Each morning and evening we meditate for about an hour. The first time, alone on my cushion, I felt a newfound sense of self-love. A home within myself and deep appreciation. This year has been hard for me. I’ve felt depressed and disconnected. All of this love I was feeling needed to be shared. I began by sending beams of the outpouring love one by one to everyone in the room. It’s magical how direct this felt, so I tried this for others on the other side of the world. I brought each of my family members to mind, each friend, my roommates, and even some of the people who haven’t made this year any easier. I thought of my most favorite teachers, and as they all entered I felt their energy as if they pulled up a cushion next to me.

At an evening meditation thunder and lightening seemed to be thinning the walls of the circular meditation room. I focused on the pattering and thunking of individual raindrops that together held one long note. The word “power” came to mind. I heard it and saw its letters behind my eyelids. Meditating is empowering, it gives me everything I crave, yet I can’t seem to make a habit of it. I know what’s good for me and refuse it. 
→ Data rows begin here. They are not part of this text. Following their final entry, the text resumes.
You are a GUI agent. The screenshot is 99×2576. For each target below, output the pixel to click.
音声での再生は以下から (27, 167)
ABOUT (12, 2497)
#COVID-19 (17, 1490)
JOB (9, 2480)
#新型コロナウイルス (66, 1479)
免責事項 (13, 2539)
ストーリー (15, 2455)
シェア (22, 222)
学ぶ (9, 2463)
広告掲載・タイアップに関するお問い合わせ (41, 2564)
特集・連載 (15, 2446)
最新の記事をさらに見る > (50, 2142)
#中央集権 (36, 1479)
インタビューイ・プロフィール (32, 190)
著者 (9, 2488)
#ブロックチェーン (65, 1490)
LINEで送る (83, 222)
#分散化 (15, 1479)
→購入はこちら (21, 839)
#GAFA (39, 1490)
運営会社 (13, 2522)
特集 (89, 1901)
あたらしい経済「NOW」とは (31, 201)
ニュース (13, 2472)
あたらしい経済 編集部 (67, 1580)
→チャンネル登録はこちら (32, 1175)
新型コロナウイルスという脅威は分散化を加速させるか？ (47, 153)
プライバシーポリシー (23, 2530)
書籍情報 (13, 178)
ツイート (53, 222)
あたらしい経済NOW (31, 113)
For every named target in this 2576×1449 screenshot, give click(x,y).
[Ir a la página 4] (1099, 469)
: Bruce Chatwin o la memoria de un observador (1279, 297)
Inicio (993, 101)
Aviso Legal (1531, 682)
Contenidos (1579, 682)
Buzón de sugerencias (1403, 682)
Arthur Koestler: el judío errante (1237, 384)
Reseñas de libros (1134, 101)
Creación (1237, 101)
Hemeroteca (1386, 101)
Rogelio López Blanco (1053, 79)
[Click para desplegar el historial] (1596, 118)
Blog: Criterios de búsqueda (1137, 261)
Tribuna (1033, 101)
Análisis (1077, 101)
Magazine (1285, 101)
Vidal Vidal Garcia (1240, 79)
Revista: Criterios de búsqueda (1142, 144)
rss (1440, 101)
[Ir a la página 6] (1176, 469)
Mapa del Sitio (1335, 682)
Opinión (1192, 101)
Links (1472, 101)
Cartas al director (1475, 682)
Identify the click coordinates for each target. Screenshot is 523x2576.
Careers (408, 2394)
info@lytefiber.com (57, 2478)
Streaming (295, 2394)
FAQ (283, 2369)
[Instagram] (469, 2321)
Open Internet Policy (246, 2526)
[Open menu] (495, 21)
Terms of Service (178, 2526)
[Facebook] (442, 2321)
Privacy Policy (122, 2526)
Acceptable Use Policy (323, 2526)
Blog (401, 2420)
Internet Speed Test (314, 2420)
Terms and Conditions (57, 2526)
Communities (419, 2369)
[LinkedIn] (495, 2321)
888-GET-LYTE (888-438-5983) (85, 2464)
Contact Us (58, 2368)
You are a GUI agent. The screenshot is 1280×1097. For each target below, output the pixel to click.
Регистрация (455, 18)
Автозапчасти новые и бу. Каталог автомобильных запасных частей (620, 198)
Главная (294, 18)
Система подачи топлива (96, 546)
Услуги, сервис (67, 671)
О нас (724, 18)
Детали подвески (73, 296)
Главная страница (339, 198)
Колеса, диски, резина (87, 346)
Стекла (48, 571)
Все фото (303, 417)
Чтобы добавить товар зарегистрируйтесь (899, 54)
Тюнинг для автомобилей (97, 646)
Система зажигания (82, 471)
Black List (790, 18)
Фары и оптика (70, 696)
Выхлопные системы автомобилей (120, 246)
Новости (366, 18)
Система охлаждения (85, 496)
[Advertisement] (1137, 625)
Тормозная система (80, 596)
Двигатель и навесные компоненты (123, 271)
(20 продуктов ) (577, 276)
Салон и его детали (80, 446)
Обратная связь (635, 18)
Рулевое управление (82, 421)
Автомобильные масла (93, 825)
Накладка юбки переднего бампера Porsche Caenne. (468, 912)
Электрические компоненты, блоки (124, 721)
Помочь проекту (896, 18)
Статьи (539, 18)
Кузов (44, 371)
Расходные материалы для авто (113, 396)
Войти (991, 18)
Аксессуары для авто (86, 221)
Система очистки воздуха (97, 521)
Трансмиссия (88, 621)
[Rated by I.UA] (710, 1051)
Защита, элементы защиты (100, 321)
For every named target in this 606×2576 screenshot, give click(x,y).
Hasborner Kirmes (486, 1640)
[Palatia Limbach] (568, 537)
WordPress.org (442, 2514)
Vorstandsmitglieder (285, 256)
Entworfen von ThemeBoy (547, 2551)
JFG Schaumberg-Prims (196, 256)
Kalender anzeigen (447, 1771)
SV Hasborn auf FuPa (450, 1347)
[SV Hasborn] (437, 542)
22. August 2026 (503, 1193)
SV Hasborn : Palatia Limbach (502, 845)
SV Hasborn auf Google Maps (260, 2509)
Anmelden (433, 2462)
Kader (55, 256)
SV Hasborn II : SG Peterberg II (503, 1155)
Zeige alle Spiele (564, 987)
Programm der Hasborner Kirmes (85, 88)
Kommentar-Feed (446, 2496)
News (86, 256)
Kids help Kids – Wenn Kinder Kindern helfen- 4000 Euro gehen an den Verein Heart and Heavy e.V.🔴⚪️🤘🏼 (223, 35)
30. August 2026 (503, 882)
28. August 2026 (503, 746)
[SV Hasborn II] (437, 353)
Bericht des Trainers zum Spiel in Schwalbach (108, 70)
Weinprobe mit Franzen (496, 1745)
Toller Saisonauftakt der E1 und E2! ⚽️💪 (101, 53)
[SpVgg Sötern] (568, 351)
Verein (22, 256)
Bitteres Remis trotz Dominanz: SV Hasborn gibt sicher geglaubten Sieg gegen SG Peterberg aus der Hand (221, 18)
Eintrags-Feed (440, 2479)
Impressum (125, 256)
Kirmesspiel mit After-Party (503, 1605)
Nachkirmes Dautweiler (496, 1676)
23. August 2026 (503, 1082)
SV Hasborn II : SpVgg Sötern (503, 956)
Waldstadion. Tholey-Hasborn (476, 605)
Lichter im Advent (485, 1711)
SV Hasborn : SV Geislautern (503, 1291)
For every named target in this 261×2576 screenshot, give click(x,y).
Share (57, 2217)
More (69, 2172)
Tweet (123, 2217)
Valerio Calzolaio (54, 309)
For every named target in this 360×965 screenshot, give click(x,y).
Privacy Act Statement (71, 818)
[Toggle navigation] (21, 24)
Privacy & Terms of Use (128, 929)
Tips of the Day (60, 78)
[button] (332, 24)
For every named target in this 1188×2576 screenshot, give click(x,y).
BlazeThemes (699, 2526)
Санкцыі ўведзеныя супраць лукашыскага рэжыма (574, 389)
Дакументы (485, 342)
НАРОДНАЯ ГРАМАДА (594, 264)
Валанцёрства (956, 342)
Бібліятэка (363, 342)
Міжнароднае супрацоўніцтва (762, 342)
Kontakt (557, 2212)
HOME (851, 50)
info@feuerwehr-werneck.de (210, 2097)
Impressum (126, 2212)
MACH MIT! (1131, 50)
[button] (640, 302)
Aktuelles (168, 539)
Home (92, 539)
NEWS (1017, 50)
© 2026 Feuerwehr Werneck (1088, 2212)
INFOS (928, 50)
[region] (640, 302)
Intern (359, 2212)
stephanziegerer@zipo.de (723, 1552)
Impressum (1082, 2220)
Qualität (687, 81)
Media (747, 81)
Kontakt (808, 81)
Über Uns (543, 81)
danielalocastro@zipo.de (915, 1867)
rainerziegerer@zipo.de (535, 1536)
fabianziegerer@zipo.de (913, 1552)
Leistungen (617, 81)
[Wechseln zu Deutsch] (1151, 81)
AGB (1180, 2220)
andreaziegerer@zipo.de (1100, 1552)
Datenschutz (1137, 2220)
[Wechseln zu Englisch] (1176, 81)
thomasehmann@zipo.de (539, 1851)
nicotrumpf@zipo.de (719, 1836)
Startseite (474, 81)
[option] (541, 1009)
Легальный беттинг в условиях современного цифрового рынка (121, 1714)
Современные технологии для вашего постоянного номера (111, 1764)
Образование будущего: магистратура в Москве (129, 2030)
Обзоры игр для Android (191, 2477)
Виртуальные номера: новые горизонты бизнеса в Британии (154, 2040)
Angles of the meditation room in Sidemon

Moving from the machete man, I keep trying to walk around to examine the vibrant flowers and growth, but I have become too exhausted to continue making trips back to the bathroom. When I grant my body what it needs, I slip into a simultaneous daze and doze. An unprompted pang of sadness pumps from my heart through my veins. Rather than automatically analyze it, I roll over into compassion. I don’t analyze my happiness, so let’s sleep with the sadness. 

The growing self-compassion helps me to accept the results of my turn effortfully sharing in the group about my experience and tentatively prying myself open. I think about the power in my meditation, and how I wished myself sick. Every few days a member of the group would sit out with upset stomach or extreme fatigue.

Our group dynamic changed without them, and their energy was always noticeably missing. I couldn’t help thinking what the group would be like without my presence. I really wanted to know and on the final day found out. My sick mind desperately craving connection and demanding what it was that I offered to the group had a Munchausen’s-like effect. My thoughts created the reality as quickly as biting a poisonous apple.

The renowned healer of Indonesia, ageless, and who we waited an entire day to see first come first serve diagnosed me with over-thinking. He poked various areas until the pads of his pointer fingers felt like the tip of that machete to my temples. The translator didn’t pick up what he said to me quietly looking deeply into my eyes. I hope you will be okay is what repeated in my head, though I tried not to overthink it.

The grounds I explored in silence and solitude pre-nap

When I joined the group after solitude and silence, my professor spoke intentionally. She is here in her element with her husband she met in the Peace Corps, the two of them psychologists who have been flying to Indonesia together for over 20 years. She pointed out the distant chanting that was the lullaby to my melancholic sleep. She said how comforted she felt by the chanting because the monks were praying on behalf of all of us.

With vibrant energy and cleared healthy to fly the next day, I joined the closing ceremony an hour late. I saw bright, smiling faces full like the moon above us glowing in the light of the blazing fire. Joining the circle was better than I imagined because it was the satisfaction of placing the final piece of the jigsaw puzzle. I felt like I completed the watercolor printed image.

I sat on my legs wrapped tightly in my formal sarong and sash as if my body were accordion-folded. The other girls had thrown into the fire what they want to manifest in the world. I had already tasted my ability to manifest, and I was beginning to feel the effects of the word I would’ve thrown in—healing

The monk caught me up to the moment swiftly dusting my forehead with charcoal and tying a twisted black, white, and red string bracelet to my wrist. The bracelet signified my membership in the community and was to remind me to be present.